In the [Pydantic v2 practical guide](/blog/pydantic-v2-production-validation-type-safety), I handled the basics of `@field_validator` and `@model_validator`. With those you can write most validation. But as models increase in practice, a certain smell starts to drift.

- You're **copy-pasting the same `@field_validator`** for username normalization (trim whitespace, lowercase, length check) in each of the `User`, `Profile`, and `Comment` models.
- **Business value types** like "a positive amount," "a Japanese postal code," "an inventory count" are scattered as mere `int` / `str`, and the constraints are buried inside the model definitions.
- Even for the same validation, the place to write it (decorator vs. `Field` constraint) is scattered per model, and you can't tell where to fix.

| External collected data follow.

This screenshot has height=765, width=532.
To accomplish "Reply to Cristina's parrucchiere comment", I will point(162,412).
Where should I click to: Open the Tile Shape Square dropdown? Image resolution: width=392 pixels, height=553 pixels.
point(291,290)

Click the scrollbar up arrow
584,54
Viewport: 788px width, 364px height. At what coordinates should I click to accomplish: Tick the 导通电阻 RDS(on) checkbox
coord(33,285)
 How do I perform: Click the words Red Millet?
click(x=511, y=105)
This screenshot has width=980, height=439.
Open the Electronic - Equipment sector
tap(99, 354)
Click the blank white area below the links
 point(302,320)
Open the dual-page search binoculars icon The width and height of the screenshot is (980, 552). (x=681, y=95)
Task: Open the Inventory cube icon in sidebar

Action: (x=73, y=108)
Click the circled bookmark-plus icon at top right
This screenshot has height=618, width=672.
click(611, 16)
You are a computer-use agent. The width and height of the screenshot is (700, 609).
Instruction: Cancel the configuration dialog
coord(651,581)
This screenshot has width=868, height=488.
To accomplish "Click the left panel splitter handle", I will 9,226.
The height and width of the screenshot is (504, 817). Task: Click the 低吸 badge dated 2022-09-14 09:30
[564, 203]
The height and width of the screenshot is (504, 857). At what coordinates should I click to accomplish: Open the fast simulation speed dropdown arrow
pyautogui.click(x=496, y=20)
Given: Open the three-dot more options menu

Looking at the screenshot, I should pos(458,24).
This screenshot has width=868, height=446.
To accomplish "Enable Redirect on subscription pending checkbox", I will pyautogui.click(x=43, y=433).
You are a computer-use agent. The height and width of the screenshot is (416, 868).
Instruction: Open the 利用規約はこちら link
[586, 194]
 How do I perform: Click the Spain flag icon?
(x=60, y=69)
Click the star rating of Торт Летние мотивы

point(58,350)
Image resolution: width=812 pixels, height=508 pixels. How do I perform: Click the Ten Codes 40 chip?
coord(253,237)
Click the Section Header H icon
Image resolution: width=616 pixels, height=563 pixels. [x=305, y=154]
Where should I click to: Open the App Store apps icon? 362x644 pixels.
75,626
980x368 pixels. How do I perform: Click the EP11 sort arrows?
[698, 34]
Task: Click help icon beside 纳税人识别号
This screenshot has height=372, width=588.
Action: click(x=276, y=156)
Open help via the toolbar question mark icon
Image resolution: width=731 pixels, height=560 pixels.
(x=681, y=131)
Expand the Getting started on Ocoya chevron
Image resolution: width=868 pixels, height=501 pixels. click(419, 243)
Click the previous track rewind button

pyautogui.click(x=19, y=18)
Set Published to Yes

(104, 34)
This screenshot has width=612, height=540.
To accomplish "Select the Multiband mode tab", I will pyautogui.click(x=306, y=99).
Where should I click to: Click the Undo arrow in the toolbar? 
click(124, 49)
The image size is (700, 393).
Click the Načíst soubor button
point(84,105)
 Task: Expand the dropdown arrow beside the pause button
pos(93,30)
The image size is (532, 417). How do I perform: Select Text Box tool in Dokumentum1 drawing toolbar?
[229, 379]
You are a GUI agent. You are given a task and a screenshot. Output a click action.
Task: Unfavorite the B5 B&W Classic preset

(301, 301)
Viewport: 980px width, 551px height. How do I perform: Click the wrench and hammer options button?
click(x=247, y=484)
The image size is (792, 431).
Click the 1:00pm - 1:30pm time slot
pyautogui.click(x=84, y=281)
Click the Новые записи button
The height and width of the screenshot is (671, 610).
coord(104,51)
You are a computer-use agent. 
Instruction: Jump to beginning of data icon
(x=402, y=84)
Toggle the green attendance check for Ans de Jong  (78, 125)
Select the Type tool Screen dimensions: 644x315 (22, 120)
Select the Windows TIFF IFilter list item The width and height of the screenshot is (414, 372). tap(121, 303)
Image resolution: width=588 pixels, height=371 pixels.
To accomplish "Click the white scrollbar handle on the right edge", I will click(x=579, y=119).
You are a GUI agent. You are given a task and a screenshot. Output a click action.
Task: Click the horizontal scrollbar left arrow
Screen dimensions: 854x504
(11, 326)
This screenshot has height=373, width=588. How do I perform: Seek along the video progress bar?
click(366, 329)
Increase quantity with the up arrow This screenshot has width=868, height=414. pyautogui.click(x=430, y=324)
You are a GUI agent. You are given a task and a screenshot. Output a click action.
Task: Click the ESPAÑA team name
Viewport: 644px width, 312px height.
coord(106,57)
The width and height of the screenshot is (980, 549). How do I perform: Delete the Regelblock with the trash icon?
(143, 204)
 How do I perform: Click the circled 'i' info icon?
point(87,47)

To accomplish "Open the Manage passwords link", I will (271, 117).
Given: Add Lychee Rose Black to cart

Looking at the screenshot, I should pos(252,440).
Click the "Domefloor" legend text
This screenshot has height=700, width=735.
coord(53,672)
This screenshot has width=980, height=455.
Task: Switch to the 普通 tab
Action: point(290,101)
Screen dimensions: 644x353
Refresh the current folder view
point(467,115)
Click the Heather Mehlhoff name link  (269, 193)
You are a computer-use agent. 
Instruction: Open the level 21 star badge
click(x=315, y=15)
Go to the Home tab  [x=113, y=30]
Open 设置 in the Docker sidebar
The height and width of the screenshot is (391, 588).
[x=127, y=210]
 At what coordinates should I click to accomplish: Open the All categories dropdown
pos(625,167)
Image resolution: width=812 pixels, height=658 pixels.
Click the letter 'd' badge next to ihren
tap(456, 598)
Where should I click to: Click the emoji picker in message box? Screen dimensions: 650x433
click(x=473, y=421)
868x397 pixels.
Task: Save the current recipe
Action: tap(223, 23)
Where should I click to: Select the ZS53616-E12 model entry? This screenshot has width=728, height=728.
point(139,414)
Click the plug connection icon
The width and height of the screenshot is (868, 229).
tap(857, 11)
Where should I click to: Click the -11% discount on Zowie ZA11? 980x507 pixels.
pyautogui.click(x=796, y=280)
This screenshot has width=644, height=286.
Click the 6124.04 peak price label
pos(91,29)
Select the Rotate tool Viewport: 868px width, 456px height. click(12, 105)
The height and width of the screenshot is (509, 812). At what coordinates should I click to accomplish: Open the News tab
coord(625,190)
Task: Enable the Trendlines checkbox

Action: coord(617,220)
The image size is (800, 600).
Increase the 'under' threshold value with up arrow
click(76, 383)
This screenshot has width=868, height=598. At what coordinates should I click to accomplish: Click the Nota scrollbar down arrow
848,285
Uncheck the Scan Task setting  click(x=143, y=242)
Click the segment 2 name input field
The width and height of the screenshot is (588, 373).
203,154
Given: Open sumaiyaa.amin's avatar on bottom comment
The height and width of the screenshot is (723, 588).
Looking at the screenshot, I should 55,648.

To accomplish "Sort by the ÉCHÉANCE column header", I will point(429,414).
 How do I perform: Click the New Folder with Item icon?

This is a sign that DRY (don't repeat) and SRP (single responsibility) have collapsed. This article's theme is, centered on Pydantic v2's **`Annotated` pattern,** to **promote validation logic into "reusable domain types."** If you make "email address," "username," and "positive integer" into **types defined once and reusable everywhere,** validation doesn't scatter, and changes consolidate into one point (the practice of ETC = Easy To Change in CLAUDE.md's words).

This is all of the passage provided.